View attachment IMG_2985.jpg


----------



## Lesso (May 28, 2017)

Then about a 2 weeks later.... 

View attachment 516568456.jpg


View attachment IMG_3075.jpg


View attachment IMG_3076.jpg


----------



## Lesso (May 28, 2017)

Then about 4 days later....
The runt is amnesia lemon by barneys farm. I pulled it from the table as it is useless to the scrog. I learned my lesson with runts on my last scrog. She shall be vegged elsewhere. 

View attachment 516846600.jpg


View attachment 517262386.jpg


View attachment 517262509.jpg


----------



## Lesso (May 28, 2017)

The screen and kind led is in place. Second tucked pic is from today. 

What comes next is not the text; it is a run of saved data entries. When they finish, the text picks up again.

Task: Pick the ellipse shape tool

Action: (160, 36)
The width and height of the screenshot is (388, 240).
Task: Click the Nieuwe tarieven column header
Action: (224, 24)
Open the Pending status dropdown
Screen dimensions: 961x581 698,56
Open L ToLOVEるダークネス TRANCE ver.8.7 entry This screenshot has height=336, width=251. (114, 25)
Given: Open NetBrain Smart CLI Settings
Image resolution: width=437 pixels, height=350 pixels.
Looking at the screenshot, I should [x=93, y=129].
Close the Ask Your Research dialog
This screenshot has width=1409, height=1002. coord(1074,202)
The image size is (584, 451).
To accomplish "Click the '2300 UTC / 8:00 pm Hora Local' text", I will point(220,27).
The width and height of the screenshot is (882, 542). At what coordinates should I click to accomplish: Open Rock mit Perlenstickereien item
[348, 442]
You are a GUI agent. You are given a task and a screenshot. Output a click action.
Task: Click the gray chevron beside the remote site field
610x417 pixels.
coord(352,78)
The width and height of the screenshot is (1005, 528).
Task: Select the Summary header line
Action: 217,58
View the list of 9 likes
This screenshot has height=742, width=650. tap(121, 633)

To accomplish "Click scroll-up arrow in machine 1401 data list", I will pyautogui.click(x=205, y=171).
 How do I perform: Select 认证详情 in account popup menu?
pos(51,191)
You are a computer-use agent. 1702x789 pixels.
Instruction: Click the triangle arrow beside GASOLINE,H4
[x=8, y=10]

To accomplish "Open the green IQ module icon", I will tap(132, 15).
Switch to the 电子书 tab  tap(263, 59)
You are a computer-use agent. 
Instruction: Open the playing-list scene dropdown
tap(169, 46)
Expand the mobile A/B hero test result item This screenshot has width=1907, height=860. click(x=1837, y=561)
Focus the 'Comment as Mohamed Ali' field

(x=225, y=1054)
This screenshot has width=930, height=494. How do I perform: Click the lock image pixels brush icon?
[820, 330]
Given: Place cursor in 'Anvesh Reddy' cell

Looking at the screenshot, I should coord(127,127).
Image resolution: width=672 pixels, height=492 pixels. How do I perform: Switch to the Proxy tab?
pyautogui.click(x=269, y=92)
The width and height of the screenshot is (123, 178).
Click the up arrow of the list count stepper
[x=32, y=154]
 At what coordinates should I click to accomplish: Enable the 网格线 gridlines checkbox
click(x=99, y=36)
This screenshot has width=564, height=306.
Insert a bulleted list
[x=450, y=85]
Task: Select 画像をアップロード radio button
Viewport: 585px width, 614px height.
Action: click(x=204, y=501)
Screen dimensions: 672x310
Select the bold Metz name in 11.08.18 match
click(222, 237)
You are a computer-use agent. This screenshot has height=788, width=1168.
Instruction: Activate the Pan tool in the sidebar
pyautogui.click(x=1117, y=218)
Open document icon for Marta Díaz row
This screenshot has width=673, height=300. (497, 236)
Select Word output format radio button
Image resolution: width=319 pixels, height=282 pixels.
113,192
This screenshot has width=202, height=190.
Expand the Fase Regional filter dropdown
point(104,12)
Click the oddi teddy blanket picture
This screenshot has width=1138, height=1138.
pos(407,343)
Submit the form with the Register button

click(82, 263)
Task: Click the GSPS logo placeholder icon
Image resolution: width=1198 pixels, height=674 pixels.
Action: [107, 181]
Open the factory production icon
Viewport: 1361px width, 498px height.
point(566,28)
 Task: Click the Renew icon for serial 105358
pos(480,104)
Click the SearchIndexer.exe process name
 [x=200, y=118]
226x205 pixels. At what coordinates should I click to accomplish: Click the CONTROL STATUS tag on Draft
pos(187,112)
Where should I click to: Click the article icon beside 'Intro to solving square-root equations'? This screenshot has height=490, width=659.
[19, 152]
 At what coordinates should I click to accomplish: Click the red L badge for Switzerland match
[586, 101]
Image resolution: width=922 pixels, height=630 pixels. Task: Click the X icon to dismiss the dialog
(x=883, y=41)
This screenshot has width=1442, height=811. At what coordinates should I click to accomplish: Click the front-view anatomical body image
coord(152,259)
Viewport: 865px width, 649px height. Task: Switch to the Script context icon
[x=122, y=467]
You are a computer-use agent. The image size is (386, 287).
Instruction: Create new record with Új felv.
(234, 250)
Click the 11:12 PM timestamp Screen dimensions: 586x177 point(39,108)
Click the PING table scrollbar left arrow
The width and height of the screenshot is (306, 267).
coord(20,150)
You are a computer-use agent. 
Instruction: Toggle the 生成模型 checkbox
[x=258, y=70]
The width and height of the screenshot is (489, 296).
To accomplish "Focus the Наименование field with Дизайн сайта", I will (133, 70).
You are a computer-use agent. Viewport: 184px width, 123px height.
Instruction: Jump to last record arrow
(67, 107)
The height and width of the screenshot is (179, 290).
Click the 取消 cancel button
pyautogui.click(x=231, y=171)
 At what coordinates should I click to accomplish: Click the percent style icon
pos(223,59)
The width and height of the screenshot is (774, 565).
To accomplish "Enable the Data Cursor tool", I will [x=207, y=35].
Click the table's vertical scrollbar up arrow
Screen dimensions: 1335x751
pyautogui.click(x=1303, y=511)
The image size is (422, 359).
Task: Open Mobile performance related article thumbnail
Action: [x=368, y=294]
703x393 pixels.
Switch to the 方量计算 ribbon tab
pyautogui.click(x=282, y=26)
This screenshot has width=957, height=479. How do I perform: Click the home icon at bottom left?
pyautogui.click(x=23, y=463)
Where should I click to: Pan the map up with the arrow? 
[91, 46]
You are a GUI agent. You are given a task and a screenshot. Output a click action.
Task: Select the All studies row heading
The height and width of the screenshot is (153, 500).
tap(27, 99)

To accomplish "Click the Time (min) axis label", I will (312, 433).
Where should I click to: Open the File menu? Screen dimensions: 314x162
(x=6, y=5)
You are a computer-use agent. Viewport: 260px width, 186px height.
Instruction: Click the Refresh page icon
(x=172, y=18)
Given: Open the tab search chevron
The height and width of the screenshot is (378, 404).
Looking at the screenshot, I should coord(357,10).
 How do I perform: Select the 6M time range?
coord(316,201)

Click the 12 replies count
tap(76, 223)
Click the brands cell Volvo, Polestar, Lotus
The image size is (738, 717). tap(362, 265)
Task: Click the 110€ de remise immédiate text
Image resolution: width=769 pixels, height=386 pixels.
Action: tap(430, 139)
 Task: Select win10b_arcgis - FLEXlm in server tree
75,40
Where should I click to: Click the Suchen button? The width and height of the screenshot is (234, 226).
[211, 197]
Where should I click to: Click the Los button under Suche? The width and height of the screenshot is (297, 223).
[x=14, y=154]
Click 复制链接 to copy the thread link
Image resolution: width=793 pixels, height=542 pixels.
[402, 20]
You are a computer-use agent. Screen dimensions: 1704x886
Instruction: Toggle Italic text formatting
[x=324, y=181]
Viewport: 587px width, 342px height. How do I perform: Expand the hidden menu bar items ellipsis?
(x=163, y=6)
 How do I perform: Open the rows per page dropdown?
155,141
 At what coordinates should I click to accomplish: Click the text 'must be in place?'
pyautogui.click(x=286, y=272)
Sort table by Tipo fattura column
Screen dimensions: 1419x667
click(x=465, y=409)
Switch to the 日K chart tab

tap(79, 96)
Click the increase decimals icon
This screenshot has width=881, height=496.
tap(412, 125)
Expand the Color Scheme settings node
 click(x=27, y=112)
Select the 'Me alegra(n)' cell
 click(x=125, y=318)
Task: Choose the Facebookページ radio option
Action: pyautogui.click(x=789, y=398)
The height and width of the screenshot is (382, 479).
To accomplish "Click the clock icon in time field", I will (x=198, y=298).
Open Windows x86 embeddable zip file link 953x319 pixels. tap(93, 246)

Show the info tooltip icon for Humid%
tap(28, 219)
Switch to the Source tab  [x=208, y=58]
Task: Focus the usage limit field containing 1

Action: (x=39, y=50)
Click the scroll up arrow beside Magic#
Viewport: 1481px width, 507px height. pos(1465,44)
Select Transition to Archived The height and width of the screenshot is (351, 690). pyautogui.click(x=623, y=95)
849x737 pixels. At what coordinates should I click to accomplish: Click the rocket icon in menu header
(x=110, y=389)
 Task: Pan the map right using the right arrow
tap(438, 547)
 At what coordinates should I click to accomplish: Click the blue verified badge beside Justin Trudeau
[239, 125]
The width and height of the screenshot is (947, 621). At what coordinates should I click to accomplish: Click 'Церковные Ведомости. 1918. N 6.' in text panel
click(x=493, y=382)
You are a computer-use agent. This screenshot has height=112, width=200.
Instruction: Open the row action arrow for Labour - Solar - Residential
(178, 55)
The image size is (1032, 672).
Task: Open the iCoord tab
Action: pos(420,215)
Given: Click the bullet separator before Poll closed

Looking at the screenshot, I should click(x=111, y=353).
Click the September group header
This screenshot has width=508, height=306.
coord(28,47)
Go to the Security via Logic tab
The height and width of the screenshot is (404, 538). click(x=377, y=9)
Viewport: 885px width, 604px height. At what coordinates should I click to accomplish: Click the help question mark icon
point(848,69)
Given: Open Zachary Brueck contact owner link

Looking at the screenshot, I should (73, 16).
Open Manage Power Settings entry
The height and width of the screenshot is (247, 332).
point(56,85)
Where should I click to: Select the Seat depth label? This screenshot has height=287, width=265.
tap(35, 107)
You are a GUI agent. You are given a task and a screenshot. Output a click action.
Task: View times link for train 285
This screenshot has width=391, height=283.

View attachment IMG_3109.jpg


View attachment 517686872.jpg


----------



## Rosebud (May 28, 2017)

Very interesting. Quick come back from the spill and they look great. Nice work.


----------



## Lesso (May 28, 2017)

Rosebud said:


> Very interesting. Quick come back from the spill and they look great. Nice work.



Thanks RB. And Thanks for checking out my grow


----------



## Rosebud (May 28, 2017)

I absolutely love the strain green crack.  I hope to have a female cross of that outside this summer... enjoy this grow.


----------



## bombbudpuffa (May 28, 2017)

Man I bet that sucked bad! Glad everything made a quick recovery. Should be an awesome grow.


----------



## Lesso (May 29, 2017)

bombbudpuffa said:


> Man I bet that sucked bad! Glad everything made a quick recovery. Should be an awesome grow.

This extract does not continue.